Ustawka w amfiteatrze, czyli problemy z pamięcią

22.01.2012
Miało być wesoło, ironicznie z akcentami humorystycznymi, a wyszła nieudolna próba wyśmiania udziału kibiców Zawiszy w patriotycznej uroczystości i wmanewrowanie w to wszystko bydgoskiego radnego Stefana Pastuszewskiego. Chyba zabolał niektórych artykuł na naszej stronie, skoro poświęcono mu tyle uwagi, a i prawie cały przedruk się znalazł, jednak z błędami.
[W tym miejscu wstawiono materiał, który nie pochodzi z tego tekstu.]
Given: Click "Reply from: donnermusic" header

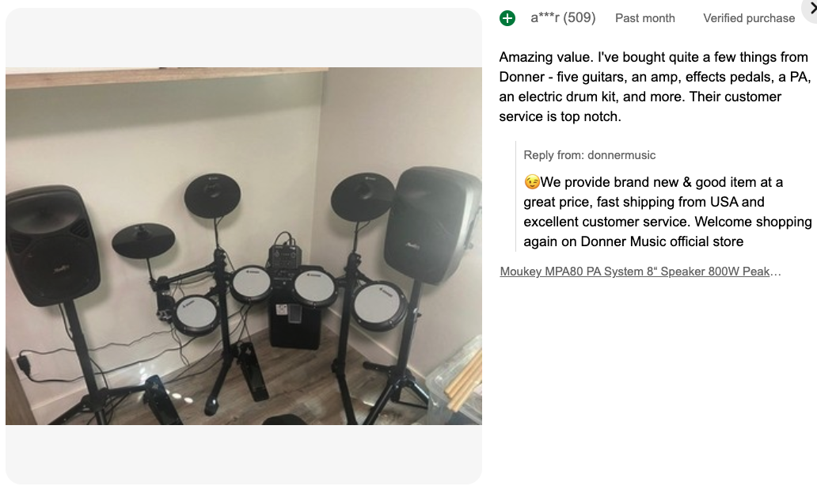Looking at the screenshot, I should pyautogui.click(x=590, y=155).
Ale wracając do meritum. 13 lat temu – ten sam tytuł, piórem niejakiego Marka Badtke również całe zło sprowadził do wspólnego mianownika – kibiców Zawiszy. Wtedy internet mało kto miał, więc polemikę z tym kłamczuchem toczyliśmy na papierowych łamach. Facet został celnie ostrzelany argumentami i słuch po nim zaginął. Doczekał się jednak kontynuatorów obchodzenia podstawowych artykułów prawa prasowego, stąd nasza reakcja w postaci jak to ujął red. Reszka – humoreski.
Dziwi i zastanawia fakt, że przegranej sprawy broni dziennikarz, który sam przelał na klawiaturę wymowną i jak czas pokazuje prawdziwą sentencję: „Zawiszafans to nie jest przypadkowa zbieranina prymitywnych chuliganów i kto wykopuje przeciw nim topór wojenny, musi się liczyć z ciężką przeprawą”. Widać do niektórych to jeszcze nie dotarło, ale to nie nasz problem. Jeżeli w pewnej bydgoskiej gazecie toleruje się kłamców i mitomanów (bo pisanie nieprawdy jest kłamstwem), to też mamy to w poważaniu, ale gdy kłamstwa dotyczą naszego środowiska będziemy reagować. I żeby było wesoło panom redaktorom, parafrazując klasyków - kłamstwu będziemy się przeciwstawiać "siłom i godnościom osobistom", czyli jak zwykle pomysłowością, sprytem i humorem.
A amfiteatr zniknął z Gdańskiej jakieś 5 lat temu, tak gwoli wyjaśnienia, jakby jakaś ustawka miała być.